▶ _SOURCE RECORDS_:
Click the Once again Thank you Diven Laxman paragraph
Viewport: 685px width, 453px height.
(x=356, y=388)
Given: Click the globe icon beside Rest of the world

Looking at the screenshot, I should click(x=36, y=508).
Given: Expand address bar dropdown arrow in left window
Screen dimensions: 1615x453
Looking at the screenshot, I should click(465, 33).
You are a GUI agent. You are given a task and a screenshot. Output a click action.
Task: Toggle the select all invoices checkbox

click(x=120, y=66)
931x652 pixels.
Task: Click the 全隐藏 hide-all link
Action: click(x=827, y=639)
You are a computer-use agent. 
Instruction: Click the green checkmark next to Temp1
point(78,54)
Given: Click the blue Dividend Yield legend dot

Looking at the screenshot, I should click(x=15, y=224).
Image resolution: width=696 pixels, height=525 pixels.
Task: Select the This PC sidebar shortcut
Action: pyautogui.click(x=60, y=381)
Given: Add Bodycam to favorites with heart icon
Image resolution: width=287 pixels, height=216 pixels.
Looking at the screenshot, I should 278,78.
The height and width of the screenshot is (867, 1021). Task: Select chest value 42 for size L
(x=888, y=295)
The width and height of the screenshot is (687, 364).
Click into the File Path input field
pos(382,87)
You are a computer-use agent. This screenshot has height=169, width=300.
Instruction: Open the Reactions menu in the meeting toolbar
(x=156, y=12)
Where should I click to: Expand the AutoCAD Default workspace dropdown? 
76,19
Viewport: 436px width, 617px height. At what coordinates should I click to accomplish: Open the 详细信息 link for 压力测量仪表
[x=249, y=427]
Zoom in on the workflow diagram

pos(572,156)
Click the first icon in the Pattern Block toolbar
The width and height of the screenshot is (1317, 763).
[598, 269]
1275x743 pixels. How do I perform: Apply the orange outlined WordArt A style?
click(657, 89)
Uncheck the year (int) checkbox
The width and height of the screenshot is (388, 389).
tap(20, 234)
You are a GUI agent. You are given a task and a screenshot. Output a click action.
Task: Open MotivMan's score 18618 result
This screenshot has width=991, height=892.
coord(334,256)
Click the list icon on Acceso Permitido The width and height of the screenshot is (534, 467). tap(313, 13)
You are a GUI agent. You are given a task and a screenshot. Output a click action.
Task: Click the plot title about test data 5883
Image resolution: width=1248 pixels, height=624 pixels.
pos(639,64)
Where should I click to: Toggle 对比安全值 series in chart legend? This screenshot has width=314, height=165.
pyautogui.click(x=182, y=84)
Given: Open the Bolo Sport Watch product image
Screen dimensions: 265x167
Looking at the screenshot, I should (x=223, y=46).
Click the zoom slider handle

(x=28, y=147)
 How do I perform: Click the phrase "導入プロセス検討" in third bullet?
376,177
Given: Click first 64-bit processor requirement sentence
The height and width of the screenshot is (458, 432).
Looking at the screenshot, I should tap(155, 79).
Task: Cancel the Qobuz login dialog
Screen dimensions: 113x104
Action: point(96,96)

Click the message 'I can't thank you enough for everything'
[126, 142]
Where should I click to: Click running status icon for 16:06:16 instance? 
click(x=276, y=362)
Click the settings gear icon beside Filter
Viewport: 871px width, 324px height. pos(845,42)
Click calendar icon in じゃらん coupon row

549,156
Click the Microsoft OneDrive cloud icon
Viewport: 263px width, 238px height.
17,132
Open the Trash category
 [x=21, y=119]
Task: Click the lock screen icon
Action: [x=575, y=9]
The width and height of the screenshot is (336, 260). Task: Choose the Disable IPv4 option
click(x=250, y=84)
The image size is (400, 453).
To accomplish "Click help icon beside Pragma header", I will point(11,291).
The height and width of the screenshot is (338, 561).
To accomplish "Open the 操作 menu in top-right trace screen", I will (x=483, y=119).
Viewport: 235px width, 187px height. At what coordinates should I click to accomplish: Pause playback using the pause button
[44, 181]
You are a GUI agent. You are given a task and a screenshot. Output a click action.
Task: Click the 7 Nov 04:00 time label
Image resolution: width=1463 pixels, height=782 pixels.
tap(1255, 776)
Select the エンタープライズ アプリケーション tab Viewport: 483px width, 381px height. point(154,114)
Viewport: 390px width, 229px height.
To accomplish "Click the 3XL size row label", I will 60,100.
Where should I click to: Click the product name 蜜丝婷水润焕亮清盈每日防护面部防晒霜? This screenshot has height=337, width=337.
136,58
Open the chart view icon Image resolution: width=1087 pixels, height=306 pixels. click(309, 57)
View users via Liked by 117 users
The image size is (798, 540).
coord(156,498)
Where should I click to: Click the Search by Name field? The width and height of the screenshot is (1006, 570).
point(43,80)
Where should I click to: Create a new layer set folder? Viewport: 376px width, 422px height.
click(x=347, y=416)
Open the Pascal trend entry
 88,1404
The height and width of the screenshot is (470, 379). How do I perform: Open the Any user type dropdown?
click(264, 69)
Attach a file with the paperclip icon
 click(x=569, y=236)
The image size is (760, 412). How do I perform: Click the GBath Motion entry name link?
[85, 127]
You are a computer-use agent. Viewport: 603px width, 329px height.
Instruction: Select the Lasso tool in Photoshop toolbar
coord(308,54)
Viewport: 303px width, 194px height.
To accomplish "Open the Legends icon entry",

▶ _EXERCISE DIRECTIONS_: For this exercise, repeat exactly the lines of the data above from the one with "Where should I click to: Click running" down to the one with "The height and width of the screenshot is (338, 561).", both end lines included.

▶ _WRITTEN RESPONSE_:
Where should I click to: Click running status icon for 16:06:16 instance? 
click(x=276, y=362)
Click the settings gear icon beside Filter
Viewport: 871px width, 324px height. pos(845,42)
Click calendar icon in じゃらん coupon row

549,156
Click the Microsoft OneDrive cloud icon
Viewport: 263px width, 238px height.
17,132
Open the Trash category
 [x=21, y=119]
Task: Click the lock screen icon
Action: [x=575, y=9]
The width and height of the screenshot is (336, 260). Task: Choose the Disable IPv4 option
click(x=250, y=84)
The image size is (400, 453).
To accomplish "Click help icon beside Pragma header", I will point(11,291).
The height and width of the screenshot is (338, 561).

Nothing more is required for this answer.